Die Gruppe Terminal 119 aus Griechenland analysiert als zentrales Moment der Krise die Veränderung des griechischen Patriotismus: Die ideologische Verarbeitung der „Krise“ verläuft in Form einer Instrumentalisierung: Die Massen sollen von der nationalen Einheit und deren Interessen überzeugt werden und werden zu allerlei Aufopferungen aufgefordert – unabhängig von ihrer sozialen Lage und anderen Identitäten. Es handelt sich nicht um die „Krise der Gesellschaft“, sondern um eine kapitalistische Reorganisation, die sich durch das Schüren von Rassismus und Ängsten ums Vaterland verwirklicht und die für jede Einzelne und jeden Einzelnen das Maß der Ausbeutung neu aushandelt. In ihrem Beitrag wird die Notwendigkeit einer Ideologiekritik an der griechisch-nationalen Geschichtserzählung betont, die sich als Form einer ökonomischen und schicksalhaften Entwicklung und Gemeinschaft verkauft. Dabei wird auch ein Blick auf die griechische gesellschaftliche Normalität, abseits der Krise, nicht fehlen.
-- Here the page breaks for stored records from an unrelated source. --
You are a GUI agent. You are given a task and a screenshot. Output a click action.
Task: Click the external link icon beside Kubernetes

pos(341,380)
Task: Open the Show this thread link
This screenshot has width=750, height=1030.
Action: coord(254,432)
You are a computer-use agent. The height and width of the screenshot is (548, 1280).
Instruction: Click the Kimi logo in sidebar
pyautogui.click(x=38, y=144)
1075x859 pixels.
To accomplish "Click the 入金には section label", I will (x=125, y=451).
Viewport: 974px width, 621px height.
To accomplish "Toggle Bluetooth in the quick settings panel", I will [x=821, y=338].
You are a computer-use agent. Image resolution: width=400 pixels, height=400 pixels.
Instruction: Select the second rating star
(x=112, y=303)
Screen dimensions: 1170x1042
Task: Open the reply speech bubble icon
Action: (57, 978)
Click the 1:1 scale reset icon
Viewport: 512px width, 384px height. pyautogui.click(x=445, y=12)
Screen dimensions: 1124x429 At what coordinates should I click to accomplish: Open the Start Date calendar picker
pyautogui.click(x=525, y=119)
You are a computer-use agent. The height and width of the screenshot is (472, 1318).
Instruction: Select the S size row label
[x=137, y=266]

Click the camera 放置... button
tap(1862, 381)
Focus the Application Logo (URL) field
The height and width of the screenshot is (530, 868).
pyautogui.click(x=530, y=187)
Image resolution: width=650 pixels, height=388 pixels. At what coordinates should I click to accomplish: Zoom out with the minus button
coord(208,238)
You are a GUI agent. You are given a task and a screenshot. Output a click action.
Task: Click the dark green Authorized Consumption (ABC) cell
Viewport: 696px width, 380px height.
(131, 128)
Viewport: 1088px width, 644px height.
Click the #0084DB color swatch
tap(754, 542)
John Malamatinas aus Köln reist als Beobachter und Aktivist durch das Krisenlabor Griechenland. In seinem Beitrag wird er von seinen Erfahrungen und Eindrücke berichten und dabei eine antinationale Sicht der Situation präsentieren: Facts zur Krise, den immer wieder aufflammenden Protesten und Hintergründe zur Bewegung; welche Stärken und Schwächen hat die Krisenbewegung, wie nationalistisch ist die Linke und wie verhält sich das anarchistische Milieu? Wird auf den erstarkten gesellschaftlichen Rassismus und die vermehrten faschistischen Angriffen auf MigrantInnen und linken Projekten angemessen reagiert? Außerdem erfolgt eine Einschätzung wie antinationale Politik über den Grenzen der Staaten hinweg praktiziert werden kann. Ob ein antinationaler Internationalismus möglich ist sollte dann in der offenen Diskussion weiter debattiert werden.
27.09.2011 – 20:00 – Café Exzess – Leipziger Straße 91 – Frankfurt
Auf der Veranstaltung wird es auch mehr Infos zu den Protesten gegen den Tag der deutschen Einheit in Bonn geben sowie zur gemeinsamen Anreise aus Frankfurt – watch out!